Problems in this projecting method are; (1) a charge build-up is more likely to occur in the surface of a sample due to an in-block irradiation of electron beam; and (2) an electron current obtained by this method is limited (up to about 1.6 μA), which prohibits any improvement in inspection rate.
Now, in order to dissolve the above mentioned problems of the conventional techniques, according to 1st aspect of the present invention, there is provided an inspection apparatus for inspecting an object to be inspected by irradiating either of a charged particles or an electromagnetic waves onto said object, said apparatus comprising:
a working chamber for inspecting said object, said chamber capable of being controlled to be vacuum atmosphere;
a beam generating means for generating either of said charged particles or said electromagnetic waves as a beam;
an electronic optical system for guiding and irradiating said beam onto said object to be inspected held in said working chamber, detecting a secondary charged particles emanated from said object to be inspected and introducing said secondary charged particles to an image processing system;
said image processing system for forming an image by said secondary charged particles;
an information processing system for displaying and/or storing the status information of said object to be inspected based on output from said image processing system; and
a stage unit for operatively holding said object to be inspected so as to be movable with respect to said beam.
According to 2nd aspect of the present invention, in the inspection apparatus of 1st aspect, the inspection apparatus further comprises a carrying mechanism for securely accommodating said object to be inspected and for transferring said object to or from said working chamber.
According to 3rd aspect of the present invention, in the inspection apparatus of 2nd aspect, said carrying mechanism comprises;
a mini-environment chamber for supplying a clean gas to said object to be inspected to prevent dust from contacting said object to be inspected;
at least two loading chambers disposed between said mini-environment chamber and said working chamber, and adapted to be independently controllable so as to be a vacuum atmosphere; and
a loader having a carrier unit capable of transferring said object to be inspected between said mini-environment chamber and said loading chambers, and another carrier unit capable of transferring said object to be inspected between said one loading chamber and said stage device;
wherein said working chamber and said loading chamber are supported through a vibration isolator.
According to 4th aspect of the present invention, in the inspection apparatus of 1st aspect, said inspection apparatus further comprising:
a precharge unit for irradiating a charged particle beam to said object to be inspected placed in said working chamber to reduce variations in charge on said object to be inspected; and
a potential applying mechanism for applying a potential to said object to be inspected.
According to 5th aspect of the present invention, in the inspection apparatus of 3rd aspect, said loader includes:
a first loading chamber and a second loading chamber capable of independently controlling an atmosphere therein;
a first carrier unit for carrying said object to be inspected between said first loading chamber and the outside of said first loading chamber; and
a second carrier unit disposed in said second loading chamber for carrying said object to be inspected between said first loading chamber and said stage device.
According to 6th aspect of the present invention, in the inspection apparatus of 1st, 2nd or 3rd aspect, the inspection apparatus further comprises:
an alignment controller for observing the surface of said object to be inspected for an alignment of said object to be inspected with respect to said electron-optical system to control the alignment; and
a laser interference range finder for detecting coordinates of said object to be inspected on said stage device, said coordinates of said object to be inspected being determined by said alignment controller using patterns formed on said object to be inspected.

**Record excerpts**
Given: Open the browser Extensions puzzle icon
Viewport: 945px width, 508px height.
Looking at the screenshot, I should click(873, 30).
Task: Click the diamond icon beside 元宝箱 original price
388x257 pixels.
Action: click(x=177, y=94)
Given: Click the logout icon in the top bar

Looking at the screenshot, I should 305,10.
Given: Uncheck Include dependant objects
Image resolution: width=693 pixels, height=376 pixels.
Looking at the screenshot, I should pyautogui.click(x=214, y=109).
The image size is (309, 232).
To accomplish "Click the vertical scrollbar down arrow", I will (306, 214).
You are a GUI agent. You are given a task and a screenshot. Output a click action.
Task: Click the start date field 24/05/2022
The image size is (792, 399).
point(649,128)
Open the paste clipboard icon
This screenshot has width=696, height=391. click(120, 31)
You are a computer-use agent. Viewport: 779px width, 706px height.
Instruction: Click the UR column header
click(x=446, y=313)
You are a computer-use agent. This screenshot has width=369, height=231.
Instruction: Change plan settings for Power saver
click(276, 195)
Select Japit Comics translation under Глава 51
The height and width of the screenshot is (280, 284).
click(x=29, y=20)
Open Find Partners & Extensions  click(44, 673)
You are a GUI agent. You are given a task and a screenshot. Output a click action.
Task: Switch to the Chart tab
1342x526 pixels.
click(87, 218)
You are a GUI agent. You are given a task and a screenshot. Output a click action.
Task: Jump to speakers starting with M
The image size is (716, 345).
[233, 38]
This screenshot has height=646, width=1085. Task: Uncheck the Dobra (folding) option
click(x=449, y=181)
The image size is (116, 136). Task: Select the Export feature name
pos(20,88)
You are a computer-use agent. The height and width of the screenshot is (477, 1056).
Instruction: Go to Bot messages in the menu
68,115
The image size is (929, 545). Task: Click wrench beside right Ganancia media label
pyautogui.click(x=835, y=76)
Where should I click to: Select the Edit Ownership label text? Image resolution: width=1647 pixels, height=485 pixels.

**Prompt 1**
In the inspection apparatus text, what is the upper limit of the electron current the projecting method can obtain?
**Prompt 2**
Write the next part of the inspection apparatus text, picking up after its final sentence.
The lines above are separate material and have nothing to do with the inspection apparatus text.

**Output 1**
Up to about 1.6 μA.

**Output 2**
According to 7th aspect of the present invention, in the inspection apparatus of 1st, 2nd or 3rd aspect, the alignment of said object to be inspected includes:
rough alignment performed within said mini-environment space; and
alignment in XY-directions and alignment in a rotating direction performed on said stage device.
According to 8th aspect of the present invention, in the inspection apparatus of 1st, 2nd or 3rd aspect, said electron optical system includes:
an E×B separator for deflecting said secondary charged particle toward said detector by a field where an electric field and a magnetic field cross at right angles; and an electrode for controlling an electric field intensity in a plane of said sample to be inspected, said plane being exposed to said electron beam irradiation, said electrode being arranged between said objective lens and said sample to be inspected and having a shape approximately symmetrical with respect to the optical axis of irradiation of said beam.
According to 9th aspect of the present invention, in the inspection apparatus of 1st, 2nd or 3rd aspect, said apparatus includes an E×B separator, to which said charged particle and said secondary charged particle are entered, said secondary charged particle being advanced in the direction approximately opposite to said charged particle, and in which said charged particle or said secondary charged particle is deflected selectively, said E×B separator characterized in that: an electrode for generating an electric field is made up of three or more pairs of non-magnetic conductive electrodes, and is arranged so as to approximately form a cylinder.
According to 10th aspect of the present invention, in the inspection apparatus of 1st, 2nd or 3rd aspect, said apparatus further comprises a charged particle irradiating section for irradiating charged particles in advance against said inspecting region just before the inspection.
According to 11th aspect of the present invention, in the inspection apparatus of 1st, 2nd or 3rd aspect, said apparatus further comprising a means for making the distribution uniform or reducing the potential level of electric charge residing on said object.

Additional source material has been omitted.